Can markets repeat in 2013?
Who would have believed December corn would top at $8.49? November soybeans at $17.89? Or December wheat at $9.64? But it gives us a lot to talk about and ideas to ponder. There are any number of reasons why we have seen price spikes in our products over the last few years. And, to a large degree, the way we trade and the way the trade responds has changed 100% from even 10 years ago. Following is a summary of where we've been and why, and a brief explanation of where I think we're going.
The Bottom Line
For a long time at the CBOT, corn was referred to as the inflation-proof product. While there were more and more bushels per acre, any serious price rise was stifled since supply was usually out in front of demand. The large seed companies were marketing drought- and deluge-proof seeds. Nothing would stand in front of supply. While trend line yields were, for the most part, being met slowly but surely, population and demand were catching up to technology. That is the bottom line with commodities. The arithmetic line of technology vs. the steeper population growth line of the world. Simply put, we need more food. Demand has approached and overtaken technology. We will run out of corn before we run out of crude oil. T. Boone Pickens needs to talk about peak corn, not peak oil. The U.S. farmer runs as efficiently as possible. Global growth will need to come mainly from other countries.

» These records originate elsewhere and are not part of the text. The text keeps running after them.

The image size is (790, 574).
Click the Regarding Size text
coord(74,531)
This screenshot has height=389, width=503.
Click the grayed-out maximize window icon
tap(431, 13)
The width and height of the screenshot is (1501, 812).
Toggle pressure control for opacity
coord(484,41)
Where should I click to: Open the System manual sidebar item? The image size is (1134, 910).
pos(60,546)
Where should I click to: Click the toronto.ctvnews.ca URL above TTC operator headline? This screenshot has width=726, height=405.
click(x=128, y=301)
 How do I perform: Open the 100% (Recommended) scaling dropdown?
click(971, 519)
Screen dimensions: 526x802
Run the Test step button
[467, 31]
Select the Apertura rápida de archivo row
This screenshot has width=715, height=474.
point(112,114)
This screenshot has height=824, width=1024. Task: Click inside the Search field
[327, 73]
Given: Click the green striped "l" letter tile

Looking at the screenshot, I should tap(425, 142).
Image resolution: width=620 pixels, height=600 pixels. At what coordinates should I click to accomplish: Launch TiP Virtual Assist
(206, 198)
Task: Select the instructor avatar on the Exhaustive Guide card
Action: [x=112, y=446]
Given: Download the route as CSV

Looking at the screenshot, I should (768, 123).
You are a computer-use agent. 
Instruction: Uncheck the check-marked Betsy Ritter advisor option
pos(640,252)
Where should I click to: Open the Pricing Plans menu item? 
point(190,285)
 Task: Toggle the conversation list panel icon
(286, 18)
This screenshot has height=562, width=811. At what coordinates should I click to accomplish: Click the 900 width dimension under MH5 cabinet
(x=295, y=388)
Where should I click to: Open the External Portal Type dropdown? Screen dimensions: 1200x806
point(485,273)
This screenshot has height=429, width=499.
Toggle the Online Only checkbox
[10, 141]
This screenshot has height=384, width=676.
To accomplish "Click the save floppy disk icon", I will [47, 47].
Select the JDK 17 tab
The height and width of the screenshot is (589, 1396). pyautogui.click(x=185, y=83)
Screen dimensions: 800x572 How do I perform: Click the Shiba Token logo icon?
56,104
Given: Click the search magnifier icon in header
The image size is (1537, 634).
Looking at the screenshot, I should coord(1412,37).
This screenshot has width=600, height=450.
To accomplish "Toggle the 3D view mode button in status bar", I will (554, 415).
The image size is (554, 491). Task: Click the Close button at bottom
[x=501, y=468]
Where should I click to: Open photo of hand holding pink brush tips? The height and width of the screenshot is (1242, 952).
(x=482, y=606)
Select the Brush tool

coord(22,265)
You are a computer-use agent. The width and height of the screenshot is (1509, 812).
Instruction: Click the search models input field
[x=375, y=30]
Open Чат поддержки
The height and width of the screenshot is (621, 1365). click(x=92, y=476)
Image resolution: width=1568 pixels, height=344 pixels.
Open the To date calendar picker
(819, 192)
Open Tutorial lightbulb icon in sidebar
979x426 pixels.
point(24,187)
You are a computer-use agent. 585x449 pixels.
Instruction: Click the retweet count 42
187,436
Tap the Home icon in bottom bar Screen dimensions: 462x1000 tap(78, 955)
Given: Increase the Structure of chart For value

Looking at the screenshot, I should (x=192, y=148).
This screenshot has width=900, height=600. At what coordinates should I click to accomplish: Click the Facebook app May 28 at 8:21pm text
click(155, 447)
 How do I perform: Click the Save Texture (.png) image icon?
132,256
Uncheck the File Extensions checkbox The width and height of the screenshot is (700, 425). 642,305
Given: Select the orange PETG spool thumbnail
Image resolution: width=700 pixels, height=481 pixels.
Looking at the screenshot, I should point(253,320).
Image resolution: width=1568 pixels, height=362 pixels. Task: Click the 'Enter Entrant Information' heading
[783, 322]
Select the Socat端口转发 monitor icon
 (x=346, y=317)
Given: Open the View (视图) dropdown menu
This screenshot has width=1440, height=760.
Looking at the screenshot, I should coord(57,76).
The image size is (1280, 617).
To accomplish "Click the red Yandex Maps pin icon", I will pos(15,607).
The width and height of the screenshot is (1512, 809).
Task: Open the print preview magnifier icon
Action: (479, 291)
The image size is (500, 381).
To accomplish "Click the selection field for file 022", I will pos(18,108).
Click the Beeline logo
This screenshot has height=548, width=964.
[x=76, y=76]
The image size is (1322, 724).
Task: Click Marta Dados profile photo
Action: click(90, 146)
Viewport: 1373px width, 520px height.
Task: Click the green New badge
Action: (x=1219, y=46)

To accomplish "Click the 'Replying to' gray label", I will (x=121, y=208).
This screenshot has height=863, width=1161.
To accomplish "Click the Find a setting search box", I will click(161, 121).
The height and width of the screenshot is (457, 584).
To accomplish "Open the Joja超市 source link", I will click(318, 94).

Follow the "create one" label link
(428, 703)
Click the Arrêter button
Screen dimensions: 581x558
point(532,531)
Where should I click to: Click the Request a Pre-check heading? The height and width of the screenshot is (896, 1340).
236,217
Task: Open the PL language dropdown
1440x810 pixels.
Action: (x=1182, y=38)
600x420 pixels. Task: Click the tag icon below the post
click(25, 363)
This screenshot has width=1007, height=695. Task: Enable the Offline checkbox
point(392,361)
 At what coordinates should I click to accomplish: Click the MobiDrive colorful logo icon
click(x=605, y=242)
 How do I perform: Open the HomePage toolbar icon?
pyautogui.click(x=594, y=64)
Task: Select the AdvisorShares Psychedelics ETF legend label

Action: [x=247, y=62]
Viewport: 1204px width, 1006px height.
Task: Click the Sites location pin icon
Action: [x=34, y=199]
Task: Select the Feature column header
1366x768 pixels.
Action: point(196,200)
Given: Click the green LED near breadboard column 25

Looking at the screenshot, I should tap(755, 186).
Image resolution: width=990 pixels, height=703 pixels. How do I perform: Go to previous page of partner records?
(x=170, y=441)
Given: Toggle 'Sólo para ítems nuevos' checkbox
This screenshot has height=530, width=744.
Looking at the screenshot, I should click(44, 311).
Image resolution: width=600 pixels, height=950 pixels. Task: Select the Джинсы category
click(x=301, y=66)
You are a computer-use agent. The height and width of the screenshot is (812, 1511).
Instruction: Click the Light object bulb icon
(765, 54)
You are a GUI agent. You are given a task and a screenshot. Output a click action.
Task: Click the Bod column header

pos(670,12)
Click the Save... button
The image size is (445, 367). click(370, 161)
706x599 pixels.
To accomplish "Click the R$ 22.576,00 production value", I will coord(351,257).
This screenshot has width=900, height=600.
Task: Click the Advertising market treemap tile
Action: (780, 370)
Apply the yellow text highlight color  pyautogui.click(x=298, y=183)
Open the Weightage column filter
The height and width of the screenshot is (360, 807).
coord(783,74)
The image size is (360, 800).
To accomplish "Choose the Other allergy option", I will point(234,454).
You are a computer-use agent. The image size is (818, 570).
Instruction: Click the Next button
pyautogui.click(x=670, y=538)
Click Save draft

The Federal Reserve (Fed) is well fed and watered.
Things spiked this year because of real demand, a horrendous drought, and a Fed that wants to print dollars until the ink runs out. Demand won't change, and if it does, it's going higher. The Fed isn't going to stop anytime soon. Those two inputs will help to keep us at our higher levels longer.
The old adage, “You won't go broke taking a profit,” is just that – an old adage. You can leave way too much on the table.
There has never been a more punishing time in the markets when you get things wrong. Don't be greedy. Be keenly aware of what is happening around you. Is there a cash rent spike or a land price spike? What is happening to exports and the dollar? What does your gut tell you about what you have out there and what everyone else has out there? Do the best you can to hedge those risks without getting greedy.
A wise old trader once told me that the way to make money was to respect the market like a steamroller running over nickels and dimes. Stand in front of it and take what it lets you take. If you become too greedy, it will roll over your hands, and you will never pick up a coin again.
That mind-set still holds true today, and it's a good way to run your business. Interest rates are ridiculously low. If you get too leveraged, the interest rate on your debt puts you out of business. Keep things close to the vest, and use your common sense. That is a skill sorely missing in today's world, especially on the trading floor.
The markets are faced with real sustained growing demand. A cheaper U.S. dollar and supply-line interruptions are the reasons we're at these price levels today. These inputs won't change anytime soon. Commodities are here to stay.